*** Opening ENTRIES SHOWN ***
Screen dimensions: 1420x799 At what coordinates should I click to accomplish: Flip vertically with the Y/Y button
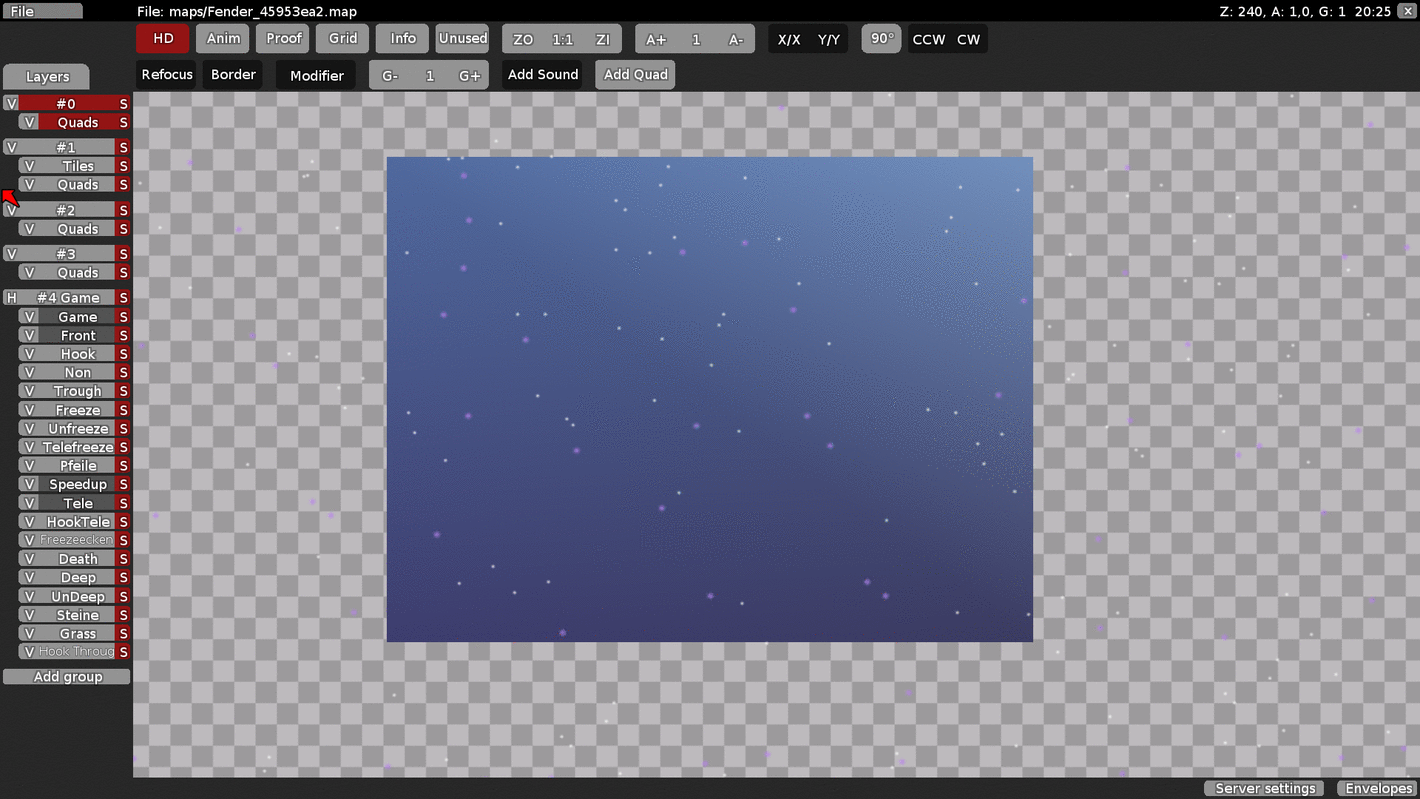[x=829, y=40]
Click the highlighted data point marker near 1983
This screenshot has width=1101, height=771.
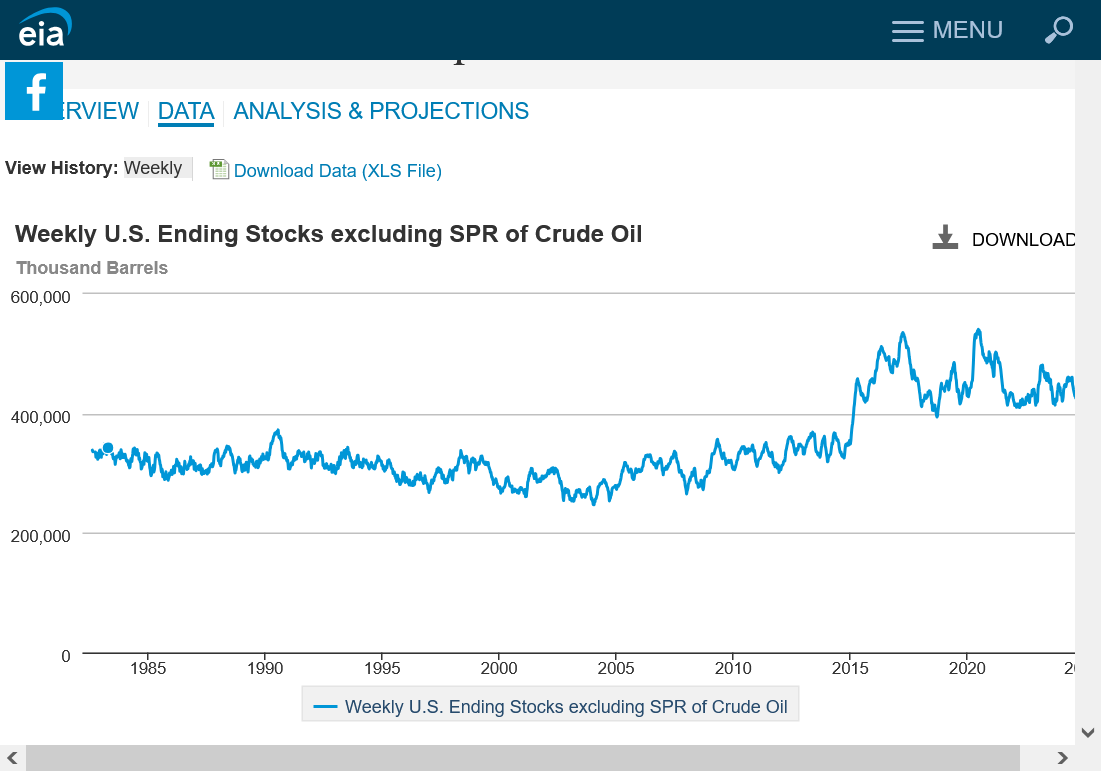tap(108, 448)
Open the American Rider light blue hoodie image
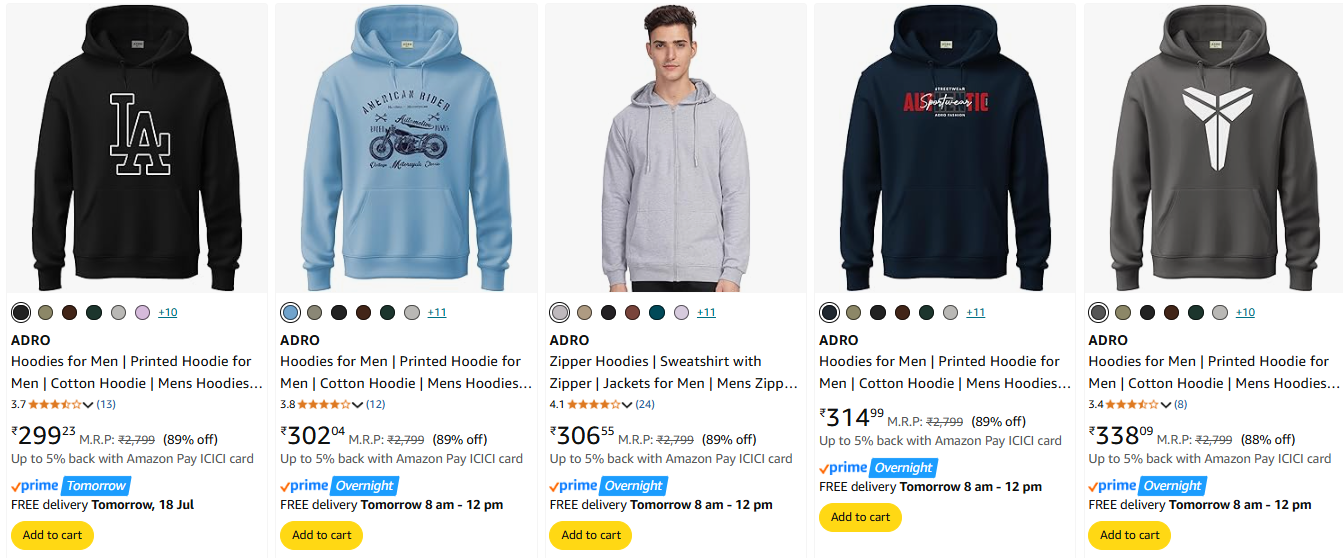Screen dimensions: 1343x558 406,150
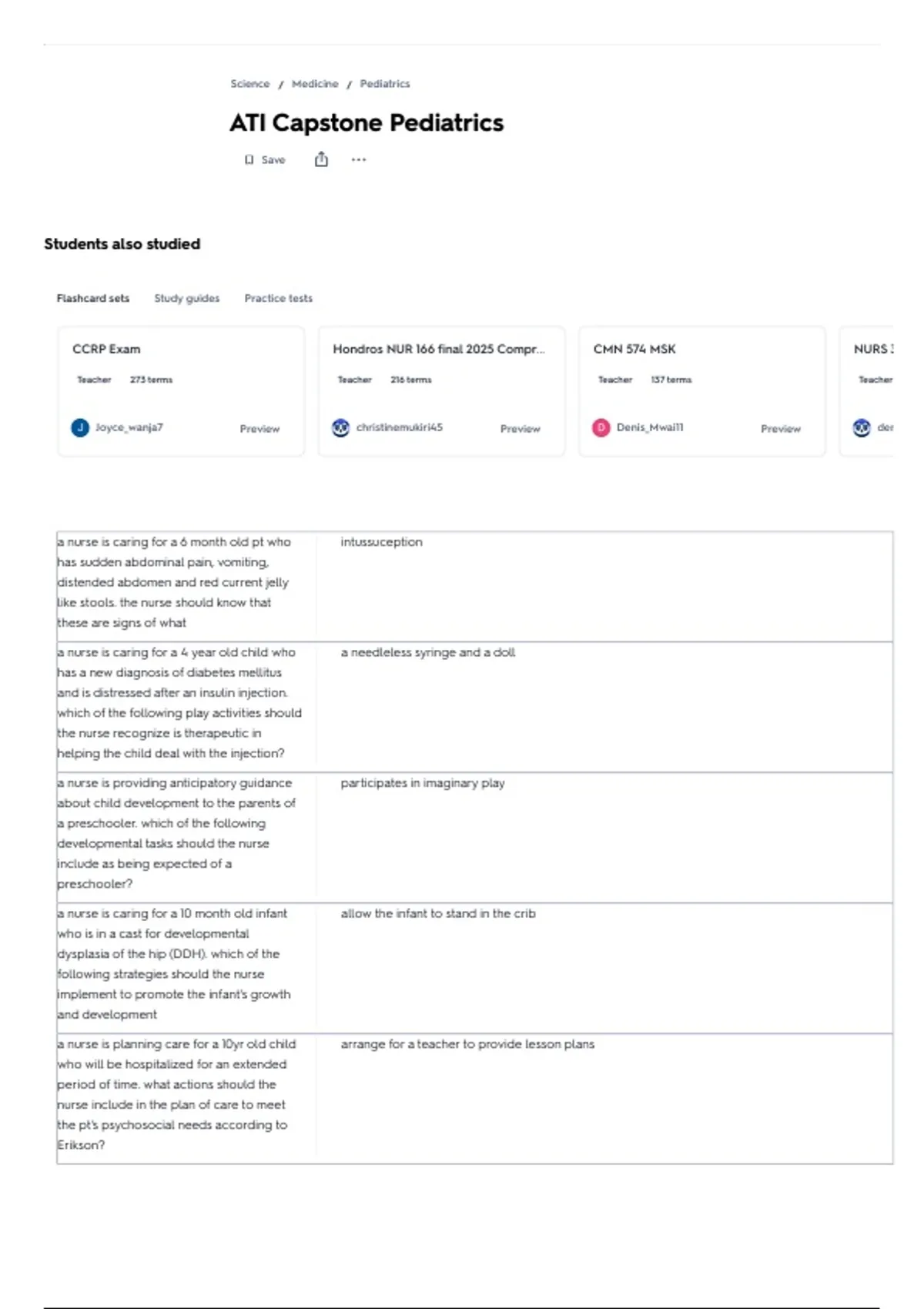Viewport: 924px width, 1309px height.
Task: Switch to the Flashcard sets tab
Action: pos(93,298)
*** Closing ENTRIES SHOWN ***
● YOUR INSTRUCTIONS
From the first line to the last, retype the data above exactly, but not its images.

● REPLY TO THE TASK
Screen dimensions: 1420x799 At what coordinates should I click to accomplish: Flip vertically with the Y/Y button
[x=829, y=40]
Click the highlighted data point marker near 1983
This screenshot has width=1101, height=771.
tap(108, 448)
Open the American Rider light blue hoodie image
Screen dimensions: 1343x558 406,150
Viewport: 924px width, 1309px height.
Task: Switch to the Flashcard sets tab
Action: pos(93,298)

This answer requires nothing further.